Fri, 01/01/2010 - 17:47 | 180072 WaterWings
WaterWings's picture

Not to worry, though:  When everyone else is too smart to lend in an environment like this, we can always rely on the dumbest lender on the planet:  The US Taxpayer.

They are the only lender right now.

Effing brilliant explanation. Loved the finale.

Thu, 12/31/2009 - 16:23 | 179300 Anonymous
Anonymous's picture

30 year fixed - is a fixed rate mortgage for 30 years - your rate is set

1 year ARM is a mortgage where your rate is set for only 1 year, and then resets (usually based on1 year LIBOR or some index like that), so the borrower (homeowner) gets a lower nominal rate today than the 30 yr fixed rate, but take the risk that rates rise.

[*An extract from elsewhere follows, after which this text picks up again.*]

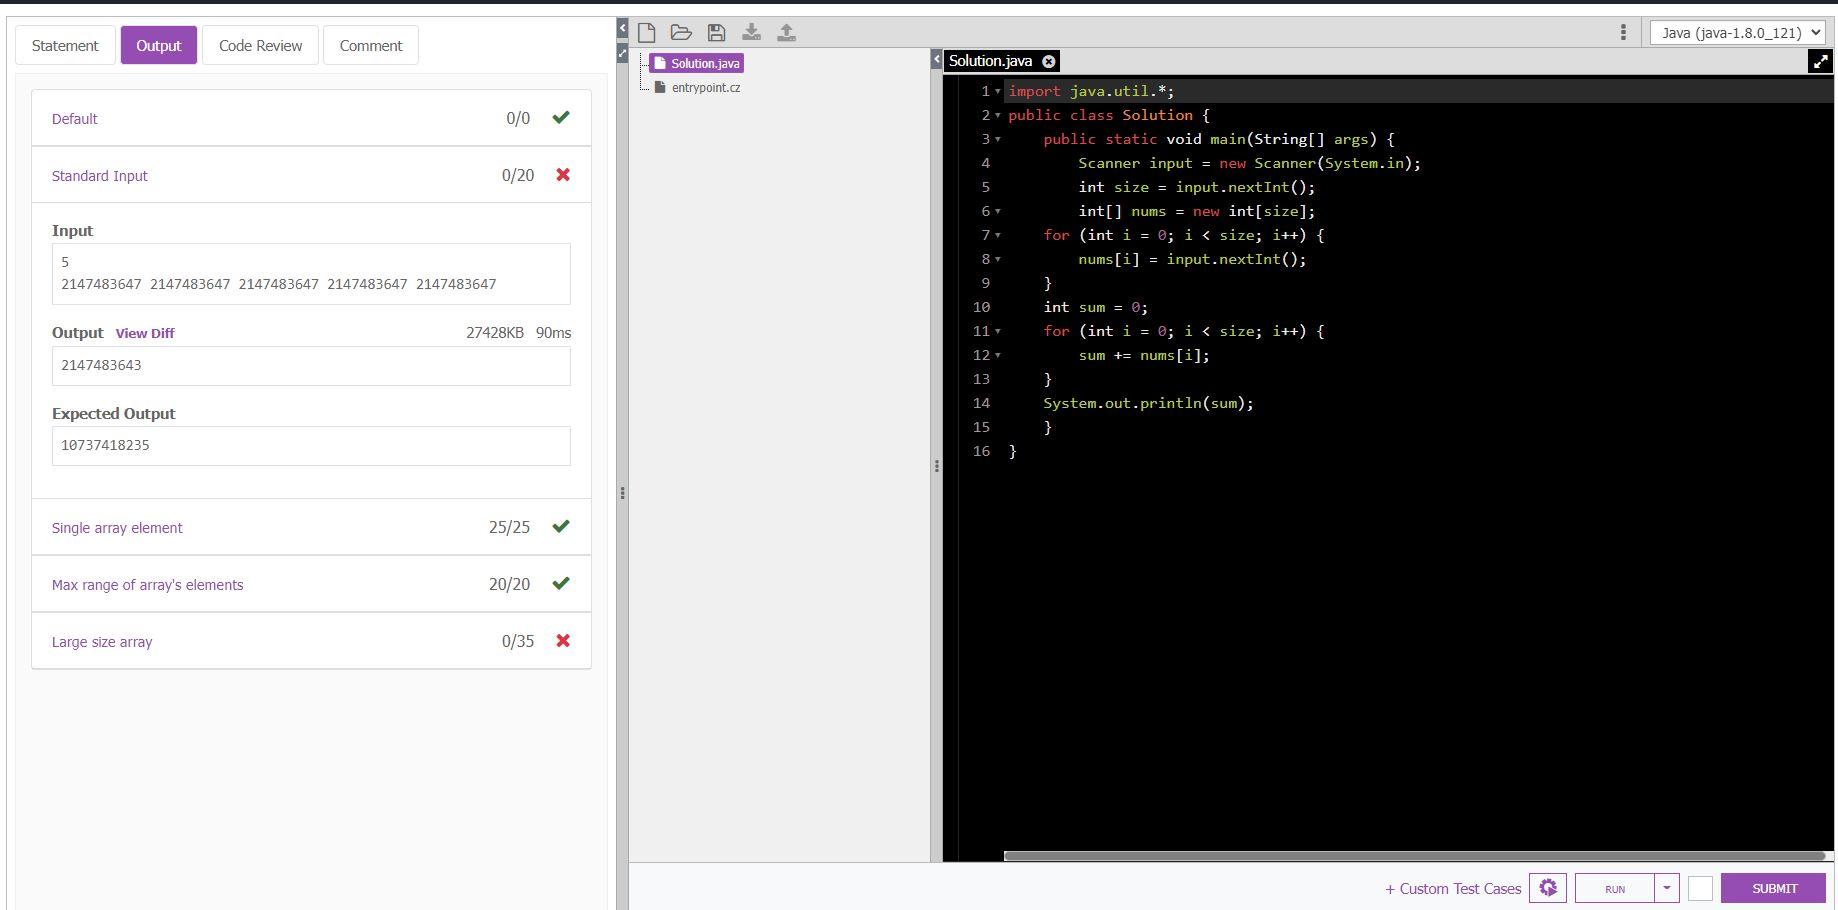Upload code using the upload icon
This screenshot has width=1838, height=910.
(787, 32)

Thu, 12/31/2009 - 17:26 | 179370 Anonymous
Anonymous's picture

Any hope for rates to retrace next month back to the December lows? I want to refi next month. I might be insane getting in deeper on my place but I'm in the purgatory between walking away and keeping it.

Thu, 12/31/2009 - 17:30 | 179372 mrmortgage
mrmortgage's picture

Wrong again guys.

Fully 85%+ of conforming loans done this year are fixed 10, 15 or 30Y. A lot of the TBTF rate sheets we get have intentionally priced their ARMs out b/c they only want to originate 30Y FRM b/c FED is focusing on that part of the MBS market.

 

If you want to see the daily stat visit NYLX http://www.mortgagenewsdaily.com/mortgagerates/ look towards bottom NYLX box click Active Product. You can also review all Fannie/Freddie info on their sites. ZH is solid in analysis in other areas but this author continues to draw conclusions on very limited information to back into their world view. If you want/need data for your articles in the future email mrjumbmortgage at thegreatloan.com

 

Cheers and Happy New Years. 

www.TheGreatLoan.com

Thu, 12/31/2009 - 18:07 | 179416 max2205
max2205's picture

Inside a black hole everything is reversed and rotated 180 dg....this chart proves hawkins theory that while you can't see anything after it enters, it all gets crushed

Thu, 12/31/2009 - 22:55 | 179613 Anonymous
Anonymous's picture

memortgage:this analysis is not necessarily wrong because 85%of mortgages are in the 30 years area.Most people will definitely opt for the 30 years fixed as long as they can afford it no matter how low the ARM is. It just shows the difference in a year lifespan,and probably also the FEd trying hard to stirr people into the near term of the curve. I would argue just as much,that left without intervention,long term rates should rise a lot higher,not necessarily for fear from inflation,rather from the sheer amount of debt. Simple demand vs supply facts.

Fri, 01/01/2010 - 01:06 | 179690 moneymutt
moneymutt's picture

Maybe, just maybe, I finally timed something right, locked in 4.5 on 15 yr refi late Nov. .....Wish my timing on investments were better...I thought market peaked in Sept.